When to Use Prompt Caching
Consider using prompt caching when you need to:
- Process large documents or datasets repeatedly
- Maintain consistent instructions or context across multiple queries
- Optimize costs for applications with frequent, similar requests
- Improve response times for context-heavy applications
Prompt Caching Process
- Structure your prompt with static content at the beginning
- Mark the cacheable sections using the
cache_control
parameter - Send requests with the cached content
- Benefit from reduced processing time and costs on subsequent calls
Prompt Caching Example: Warren Buffett Letter Analysis
Let's walk through a complete example of implementing prompt caching with Claude for analyzing Warren Buffett's letters to investors:
Dataset Information
We'll be using the "Warren Buffett Letters to Investors (1977 - 2021)" dataset, which contains a collection of letters written by Warren Buffett to Berkshire Hathaway shareholders. This dataset provides valuable insights into Buffett's investment philosophy, business strategies, and market observations. For this example, we'll just use 2 years of letters from 1990-91, which is still ~50,000 tokens or 150,000+ characters
Dataset source: Kaggle - Warren Buffett Letters to Investors
Step-by-Step Implementation
- Load the Warren Buffett letters content
- Set up the system message with cached content
- Create a function to handle user queries
- Test the implementation with multiple queries
import anthropic
print("Step 1: Load the Warren Buffett letters content")
with open("academy/warren_buffet_letters.txt", "r", encoding="utf-8") as file:
letters_text = file.read()
print(f"Loaded letters with {len(letters_text)} characters")
print("\nStep 2: Set up the system message with cached content")
system_message = [
{
"type": "text",
"text": "You are an AI assistant tasked with providing insights about Warren Buffett's investment philosophy and business strategies based on his letters to Berkshire Hathaway shareholders from 1977 to 2021. Your goal is to answer questions based on the content of these letters.\n",
},
{
"type": "text",
"text": letters_text,
"cache_control": {"type": "ephemeral"}
}
]
print("\nStep 3: Create a function to handle user queries")
def ask_question(question):
print(f"Asking: '{question}'")
response = client.beta.prompt_caching.messages.create(
model="claude-3-haiku-20240307",
max_tokens=1024,
system=system_message,
messages=[{"role": "user", "content": question}],
)
# Extract the text content from the TextBlock
response_text = response.content[0].text
return response_text
print("\nStep 4: Test the implementation with multiple queries")
questions = [
"What are Warren Buffett's key principles for value investing?",
"How has Buffett's approach to acquisitions evolved over the years?",
"What are Buffett's views on market volatility and economic cycles?",
"How does Buffett evaluate the management of companies he invests in?"
]
for question in questions:
print(f"\nQuestion: {question}")
answer = ask_question(question)
print(f"Answer: {answer}")
print("\nPrompt caching example completed")
Key Concepts Explained
- Cache Control: Marks specific parts of your prompt for caching, allowing reuse in subsequent calls.

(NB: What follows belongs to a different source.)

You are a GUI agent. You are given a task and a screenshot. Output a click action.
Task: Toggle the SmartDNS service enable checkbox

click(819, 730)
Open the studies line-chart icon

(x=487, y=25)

- Ephemeral Caching: Cached content has a 5-minute lifetime, refreshed with each use.
- Prefix Caching: The entire prompt up to and including the cache_control block is cached.
- Cache Hits: Subsequent calls within the cache lifetime benefit from reduced processing and costs.
Best Practices for Anthropic Prompt Caching
- Strategic Content Placement: Place static, reusable content at the beginning of your prompt for optimal caching.
- Minimum Cache Size: Ensure cached content meets the minimum token requirements (1024 for Sonnet/Opus, 2048 for Haiku).
- Consistent Caching: Keep cached sections identical across calls for effective hits.
- Cache Breakpoints: Use up to 4 cache breakpoints to separate different reusable sections.
- Performance Monitoring: Track cache hit rates and adjust your strategy as needed.
Advanced Prompt Caching Techniques
As you become more comfortable with prompt caching, consider exploring these advanced techniques:
- Caching tool definitions for consistent function calling setups
- Implementing caching for multi-turn conversations
- Combining prompt caching with other optimization strategies
Summary
Prompt caching enables efficient reuse of large contexts and consistent instructions in your Anthropic API calls. By strategically structuring your prompts and utilizing cache control, you can create AI applications that handle complex tasks with improved performance and reduced costs.